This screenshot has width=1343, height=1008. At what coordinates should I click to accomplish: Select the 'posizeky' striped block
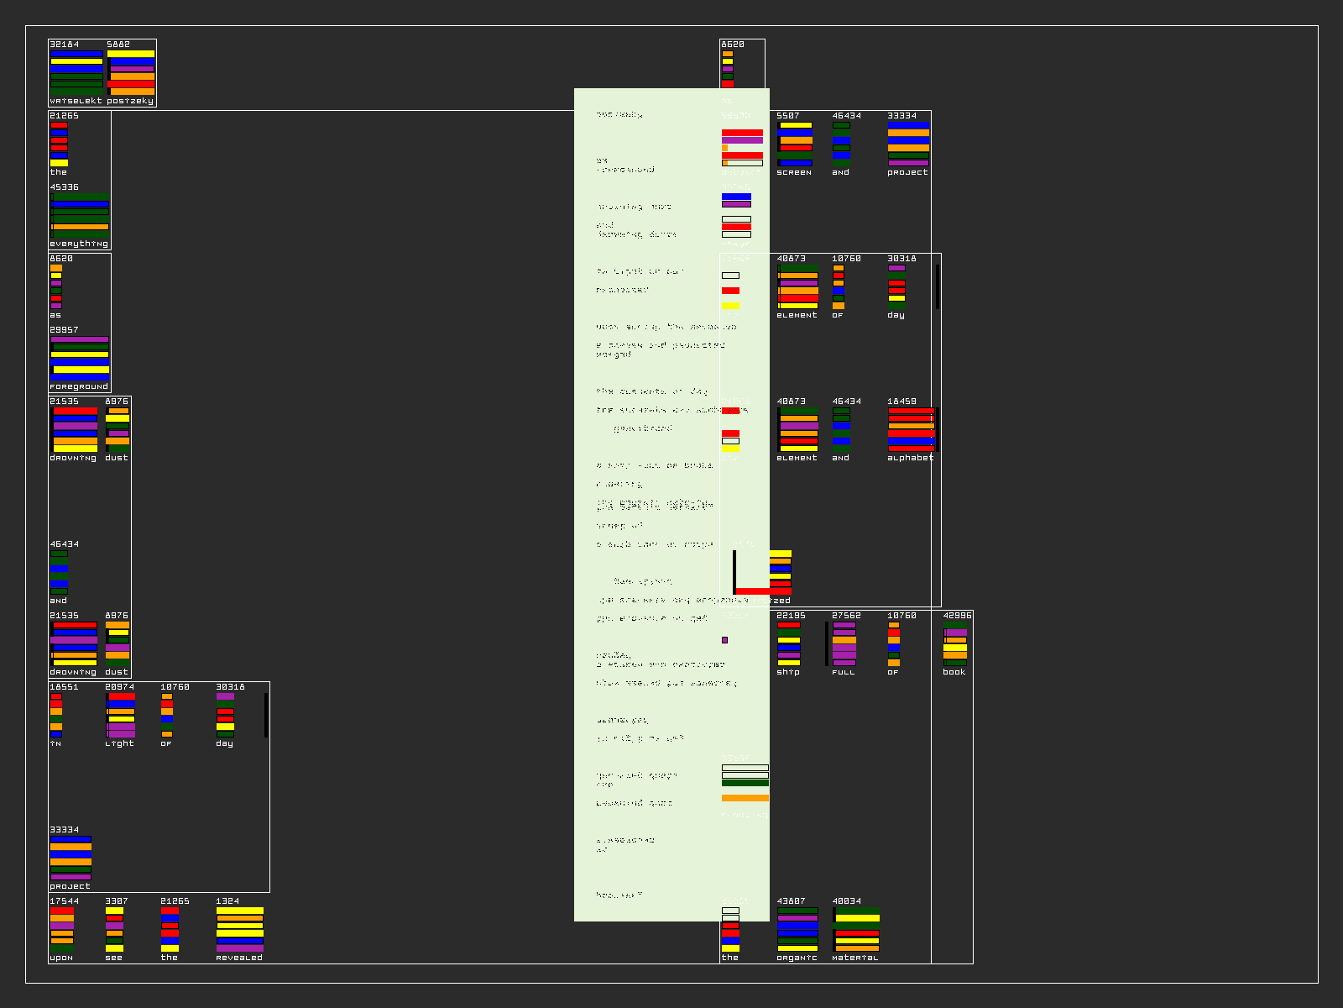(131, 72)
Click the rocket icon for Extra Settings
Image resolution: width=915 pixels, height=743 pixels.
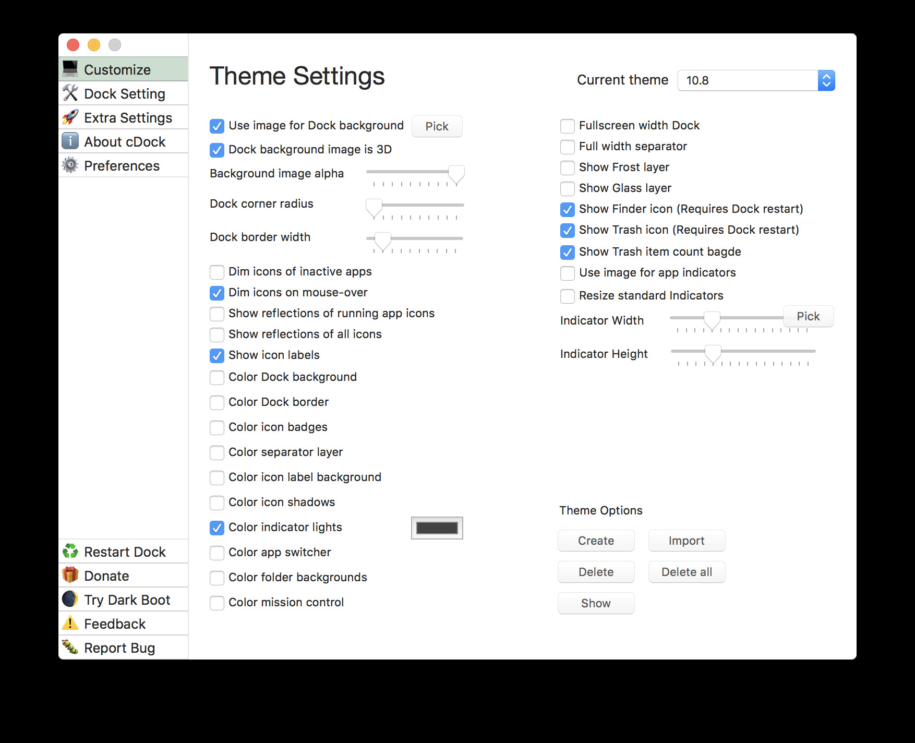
* * *
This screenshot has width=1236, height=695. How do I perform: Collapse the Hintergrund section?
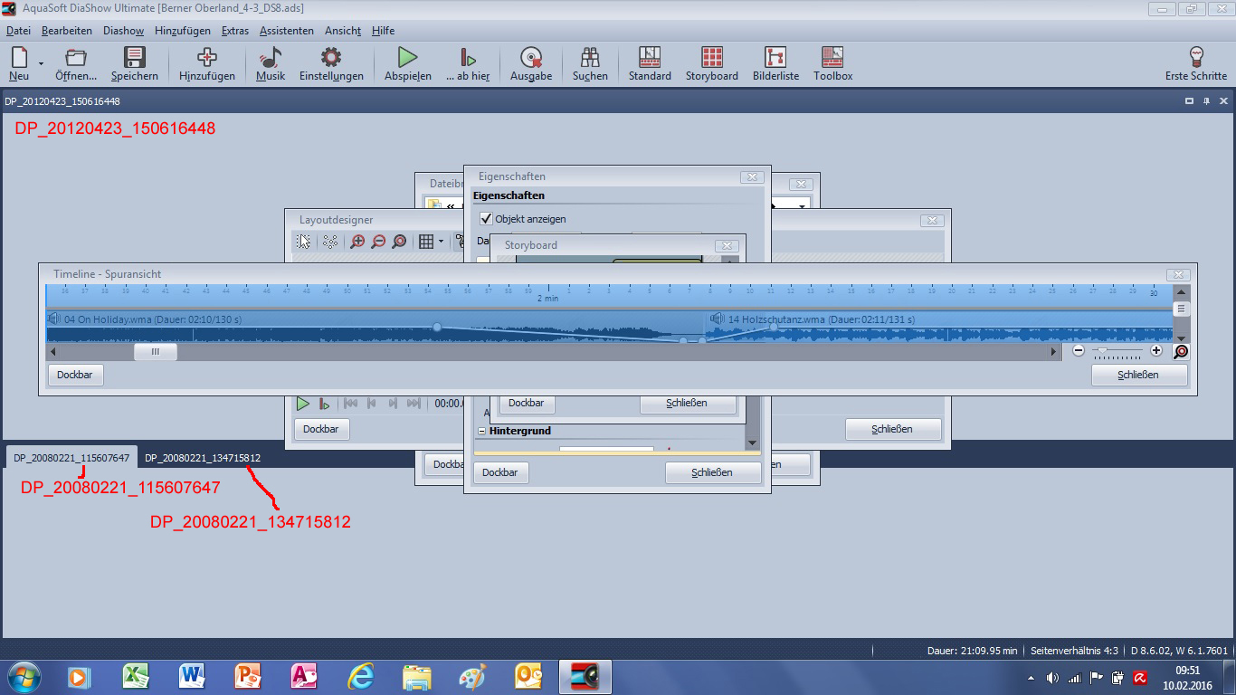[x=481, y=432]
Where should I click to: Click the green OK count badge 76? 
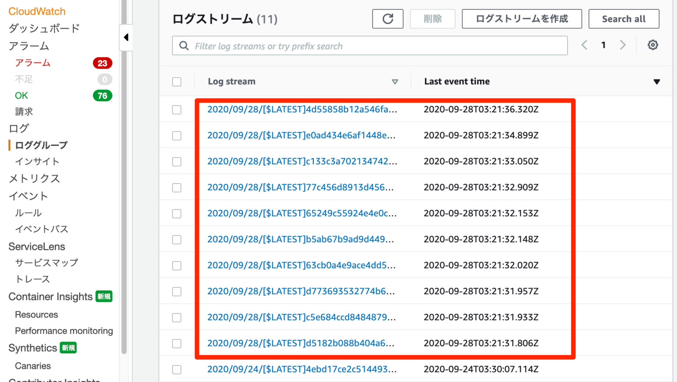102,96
---
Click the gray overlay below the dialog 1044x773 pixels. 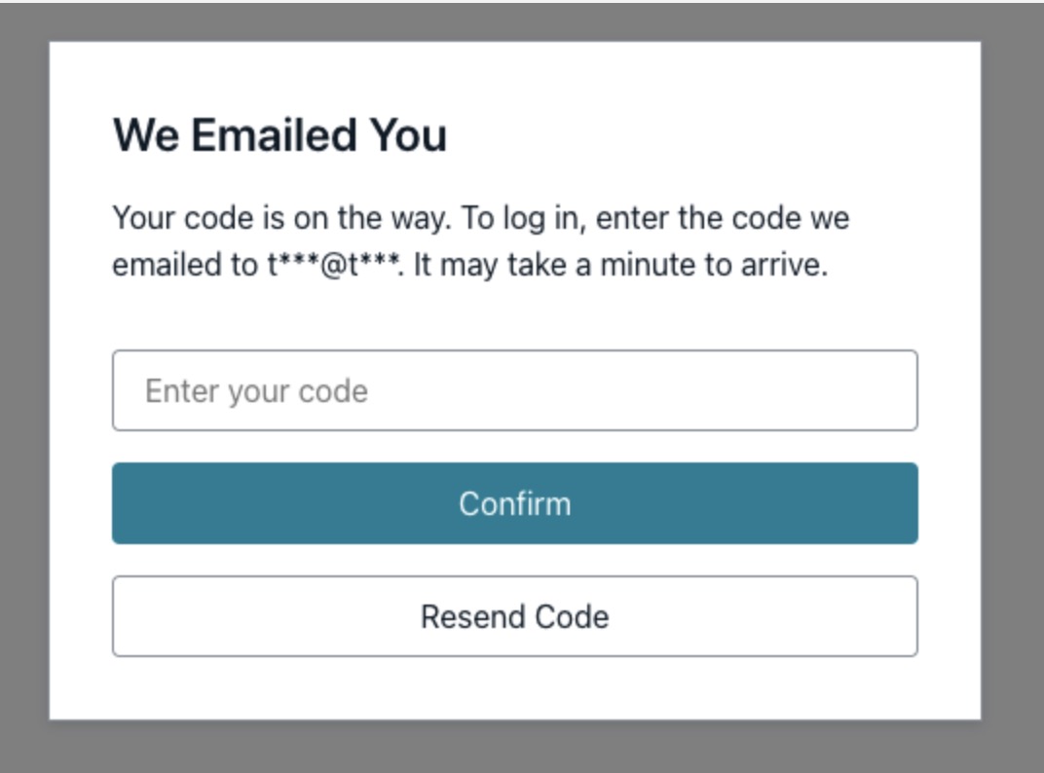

*REQUIREMENT*
If a picture sits between the line containing "This screenshot has width=1343, height=1008." and the line containing "Image resolution: width=915", leave it out, and return the lines of that range above exactly, both ends included.

*EXERCISE SOLUTION*
This screenshot has width=1343, height=1008. At what coordinates should I click to accomplish: Select the 'posizeky' striped block
(131, 72)
Click the rocket icon for Extra Settings
Image resolution: width=915 pixels, height=743 pixels.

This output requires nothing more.